A requirements-based approach shifts programs to a more proactive, actor-focused posture, and enables several key functions:

  • Planning: What threats does your organization need to be concerned with and why? A good intelligence capability enables the linking of threat context to specific business concerns.
  • Identification: In addition to technical integration of indicators to aid in identification, blocking, and analysis, a requirements-based approach enables proactive hunting for relevant threat activity. Without these foundational components, it is not possible to focus hunt strategies. This results in wasted effort on activity that does not present a significant risk within the environment.
  • Prioritization and triage: A well-defined threat profile linked to critical business concerns allows the security organization to set guidance for prioritization. This makes identifying events requiring attention and justifying triage efforts far more efficient and predictable. Instead of scrambling to understand what threat a particular alert may represent and the potential impact, guidance is set that enables analysts to determine priority in seconds.
  • Communication: Good threat intelligence can be leveraged to communicate threat activity between technical and non-technical teams, including what should be communicated and why, and who it will be communicated to and how.

This does not necessarily preclude the company focus, but makes processes more efficient when the time comes to focus on the company.

When it comes to intelligence adoption, there is often a perceived value versus actual value dilemma. Perceived intelligence value creates artificial limits to the real value intelligence can provide.
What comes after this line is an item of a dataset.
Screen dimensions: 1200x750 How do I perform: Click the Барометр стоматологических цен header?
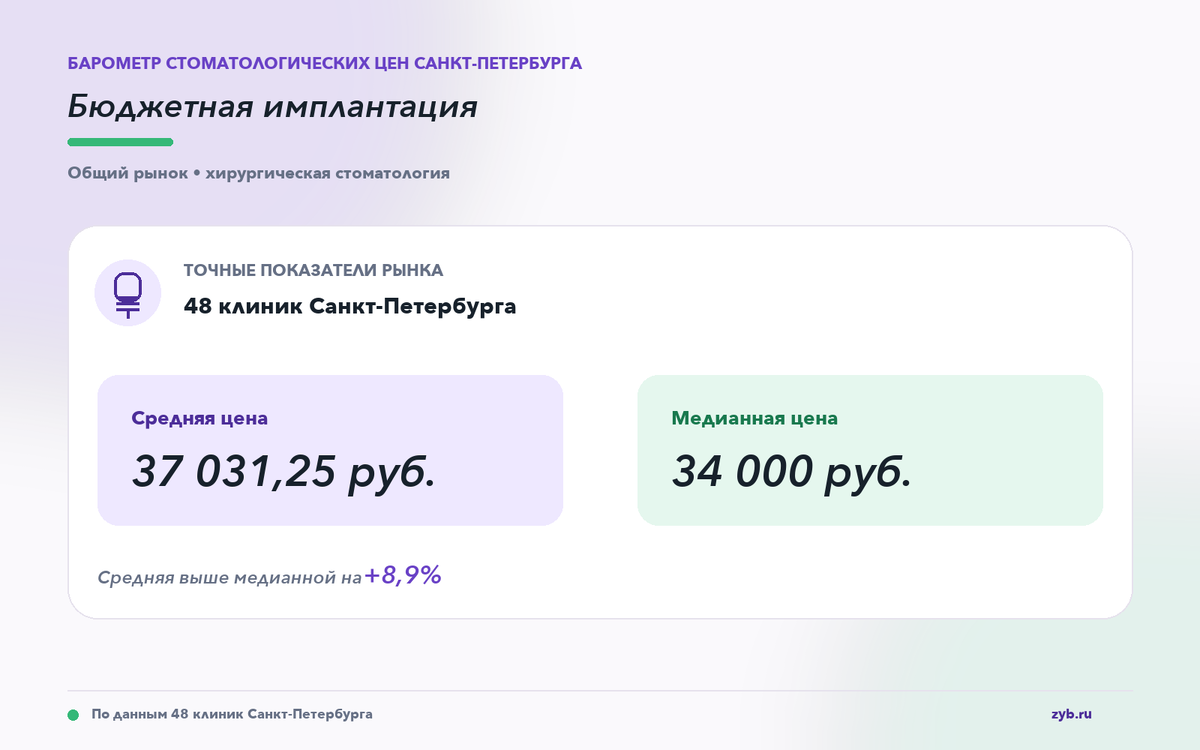pyautogui.click(x=325, y=63)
Successfully overcoming this requires enterprise teams to demonstrate intelligence value by directly linking into the concerns of individual stakeholders. This is the only way to demonstrate a return on investment. Achieving this is a function of how intelligence is consumed, applied, and disseminated to stakeholders. If not done properly, the value is lost and perception becomes reality. We have seen this occur over the last ten years, and believe the lack of a structured approach is a key to why intelligence adoption ultimately fails.
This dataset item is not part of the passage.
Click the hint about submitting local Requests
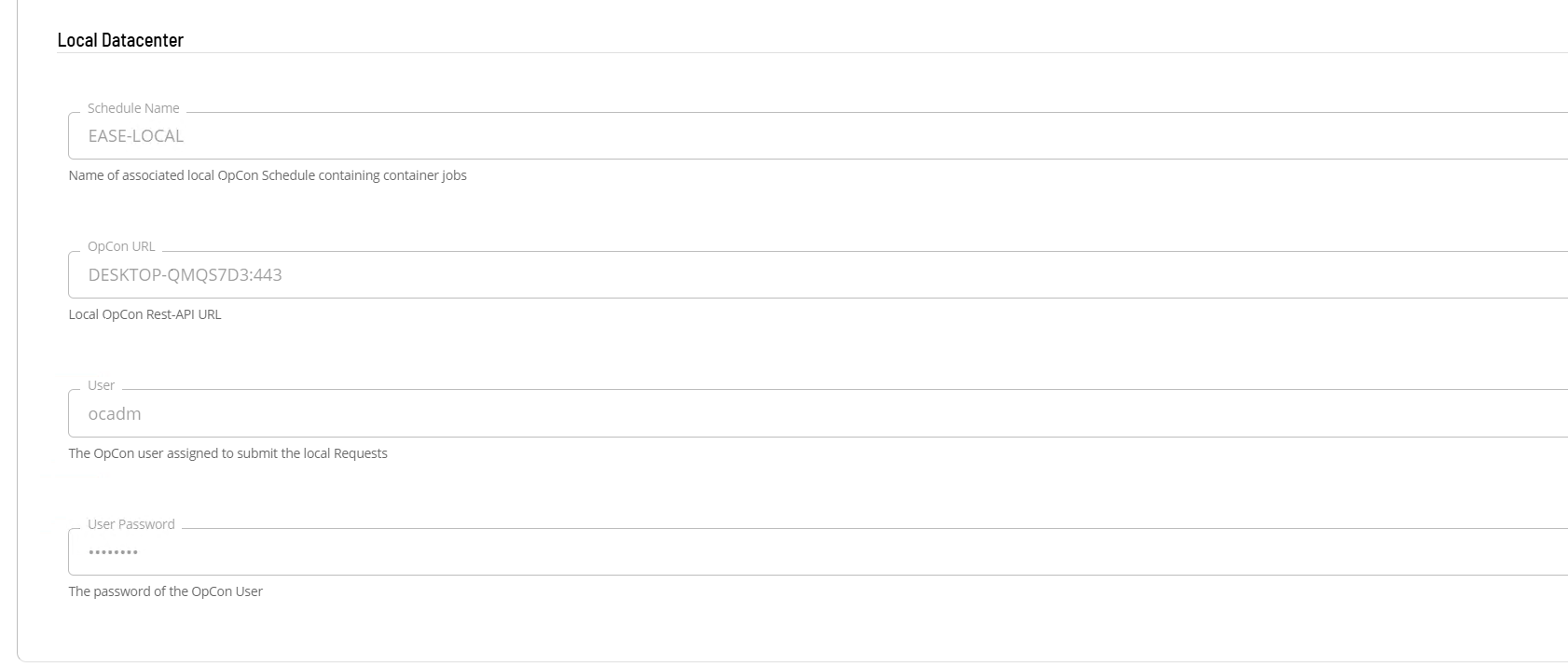This screenshot has height=667, width=1568. [227, 453]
CTI is not a plug and play product, and it is not the one solution that will solve all problems. Through increased threat landscape visibility, it makes people, processes and technology more efficient at carrying out the mission of managing cyber risk. However, to begin driving value, it is instrumental to have a strategic foundation in place that enables consumption and application in context that individual stakeholders throughout the organization will understand.